Exercise brief: From the entries below, transcribe exactly the lines between the line holding "Next Post (106, 2045)" and the line holding "September 2023 (105, 2249)", inclusive; skip all other lines.

Dataset entries
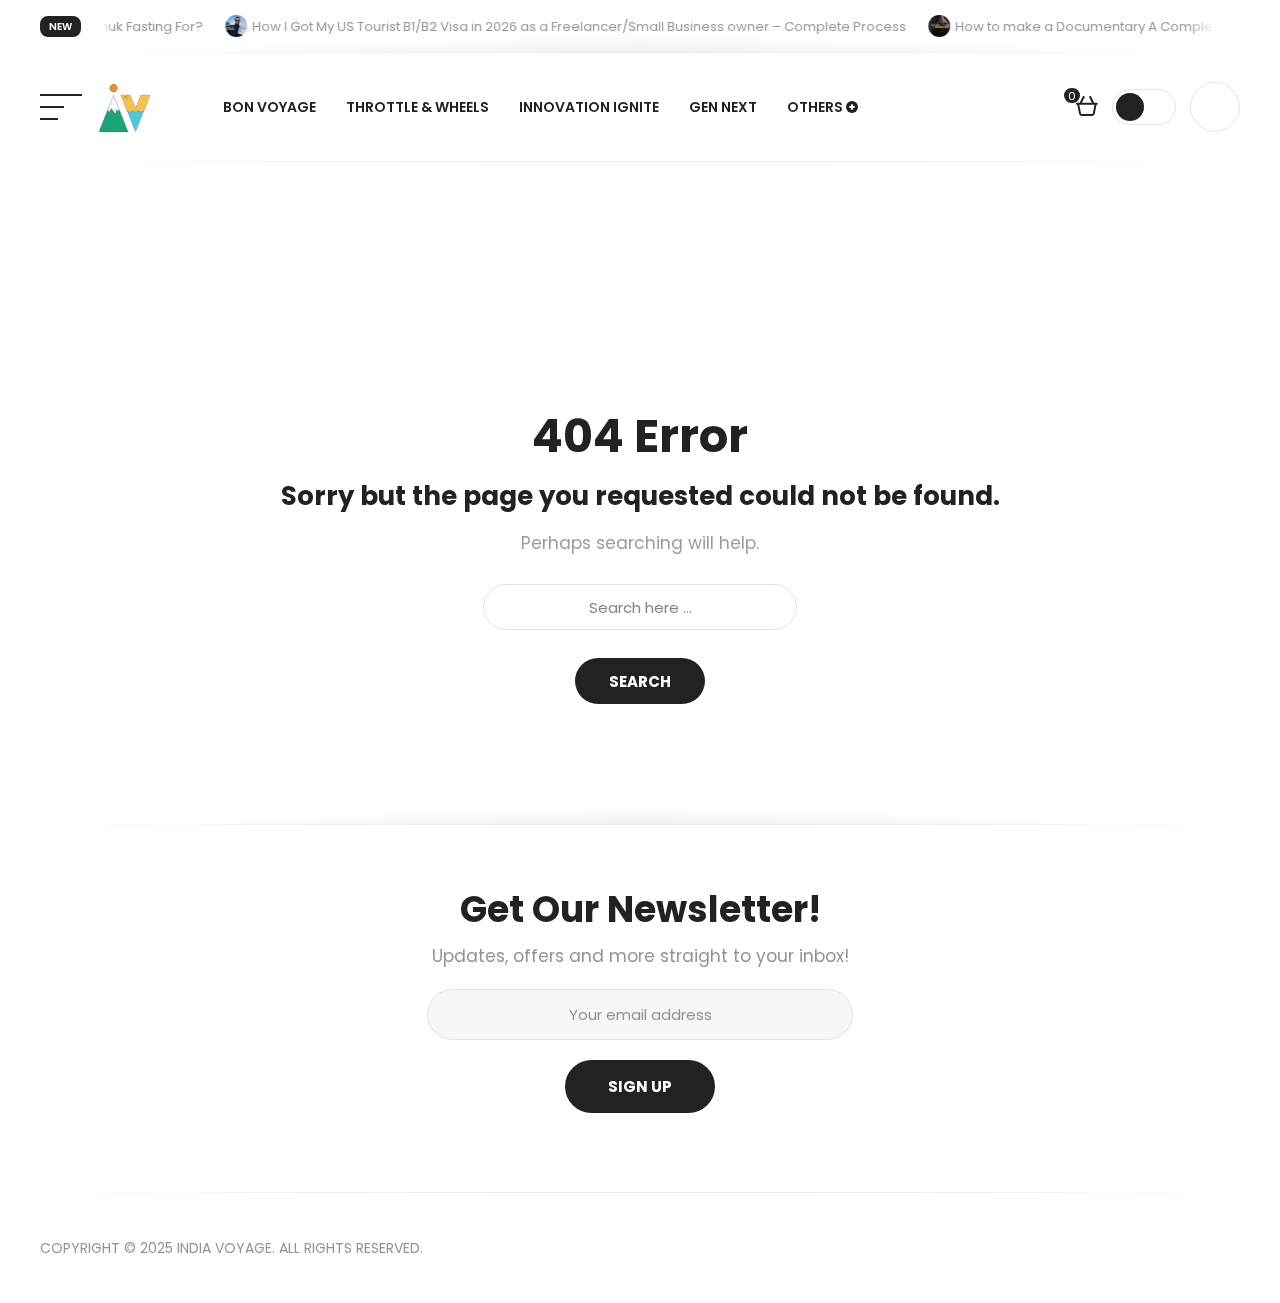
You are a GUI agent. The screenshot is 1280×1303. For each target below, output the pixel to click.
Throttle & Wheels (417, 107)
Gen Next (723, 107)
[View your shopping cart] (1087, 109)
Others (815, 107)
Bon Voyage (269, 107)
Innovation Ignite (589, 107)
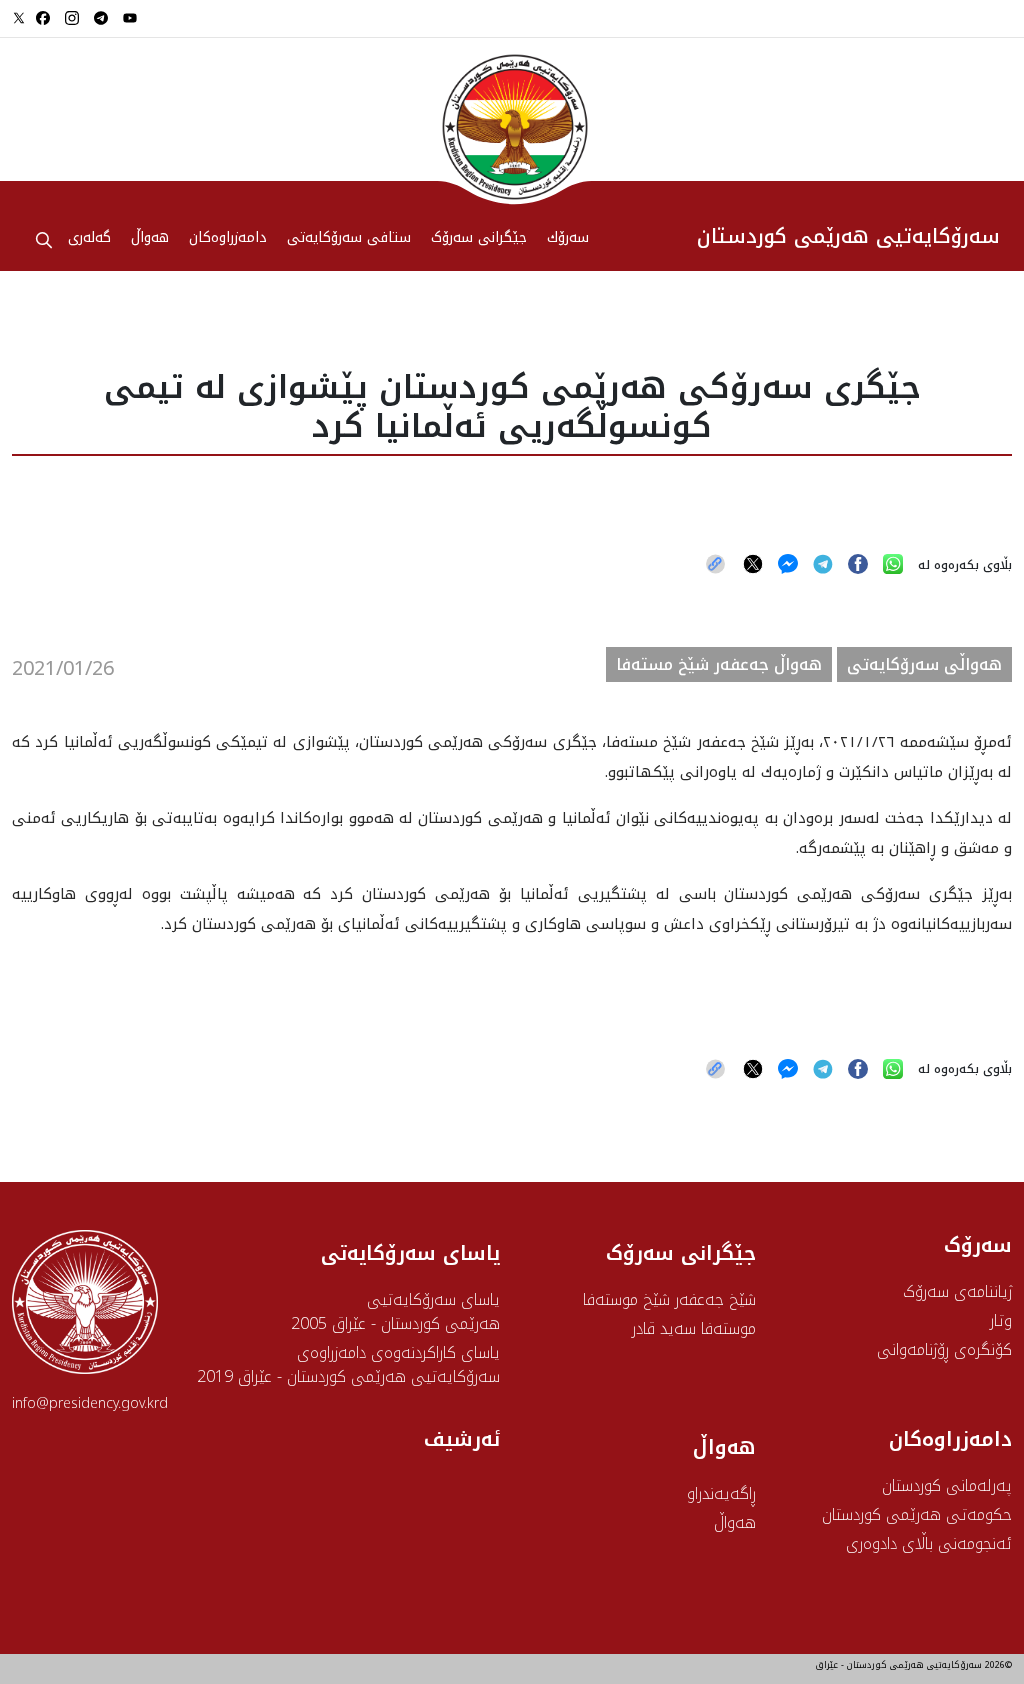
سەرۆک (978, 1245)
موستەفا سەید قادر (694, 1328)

---

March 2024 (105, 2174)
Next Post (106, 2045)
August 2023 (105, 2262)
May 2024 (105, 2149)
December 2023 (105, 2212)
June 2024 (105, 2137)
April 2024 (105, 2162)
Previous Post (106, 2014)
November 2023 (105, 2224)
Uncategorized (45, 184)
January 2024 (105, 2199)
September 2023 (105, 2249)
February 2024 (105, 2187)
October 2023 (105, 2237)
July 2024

Reply:
Next Post (106, 2045)
August 2023 (105, 2262)
May 2024 (105, 2149)
December 2023 (105, 2212)
June 2024 (105, 2137)
April 2024 (105, 2162)
Previous Post (106, 2014)
November 2023 (105, 2224)
Uncategorized (45, 184)
January 2024 (105, 2199)
September 2023 (105, 2249)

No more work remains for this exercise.